歌手、俳優の美輪明宏さんがみなさんの心を照らす、とっておきのメッセージと書をお贈りする『婦人公論』に好評連載中「美輪明宏のごきげんレッスン」。
3月号の書は「君子の交わりは淡きこと水の如し」です

「腹六分目」のおつきあいを心がける

人間関係で上手なつきあい方は、「腹八分目」──ではなく、「腹六分目」。相手に踏み込みすぎると、イヤな面も見えてきますし、他人からずかずか入り込まれると、鬱陶しいと感じることもあるはず。どんなに親しくても、愛していても、相手の負担にならないように心がける。それが、いい関係を長く続ける秘訣です。
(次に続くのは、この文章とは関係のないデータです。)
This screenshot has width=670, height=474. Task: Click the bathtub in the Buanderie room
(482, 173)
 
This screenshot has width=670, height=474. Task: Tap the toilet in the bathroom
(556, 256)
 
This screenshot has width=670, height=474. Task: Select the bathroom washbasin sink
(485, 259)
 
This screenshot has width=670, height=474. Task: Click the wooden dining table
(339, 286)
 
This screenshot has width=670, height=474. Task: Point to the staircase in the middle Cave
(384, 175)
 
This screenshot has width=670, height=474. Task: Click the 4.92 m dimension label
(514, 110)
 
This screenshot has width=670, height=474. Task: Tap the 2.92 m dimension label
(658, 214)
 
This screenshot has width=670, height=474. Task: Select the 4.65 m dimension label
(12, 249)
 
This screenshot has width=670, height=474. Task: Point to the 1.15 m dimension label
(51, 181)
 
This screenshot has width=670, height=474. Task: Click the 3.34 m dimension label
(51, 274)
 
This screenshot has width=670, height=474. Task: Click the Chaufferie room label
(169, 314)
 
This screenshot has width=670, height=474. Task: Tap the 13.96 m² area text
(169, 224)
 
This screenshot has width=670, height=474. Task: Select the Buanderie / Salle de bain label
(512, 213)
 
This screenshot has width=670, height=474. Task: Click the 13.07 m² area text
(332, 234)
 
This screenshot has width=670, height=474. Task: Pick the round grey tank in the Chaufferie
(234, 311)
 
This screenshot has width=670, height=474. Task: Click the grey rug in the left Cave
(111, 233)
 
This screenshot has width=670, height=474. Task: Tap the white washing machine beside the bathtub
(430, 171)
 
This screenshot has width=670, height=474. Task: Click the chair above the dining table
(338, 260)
中国の古典『荘子』に、「君子の交わりは淡きこと水のごとく、小人(しょうじん)の交わりは甘きこと醴(れい)〈甘酒のこと〉のごとし」とあります。立派な人物の人とのつきあい方は水のように淡泊で、たいしたことのない人のつきあいは甘くベタベタしている、という意味です。

これは他人同士だけではなく、恋人や家族であっても同じ。お互い「個」としての境界を侵さないことが、いい関係を続けるコツです。親しき仲にも礼儀あり。馴れあいは争いのもとです。そのために役立つのが、以前もお話ししましたが、美しい言葉遣いと微笑みです。

また、人の悪口を言わないだけではなく、誰かが陰口や噂話を始めたら、さりげなく席を外すなどして耳に入れないことも大事です。その場にいただけで、あなたが「誰々さんの悪口を言った」などと喧伝されないとも限りませんから。

「腹六分目」を心がけ、一定の距離を保って相手の人格を立てると、結果的には自分が楽になります。人生の知恵だと心得て、ぜひ実践なさってください。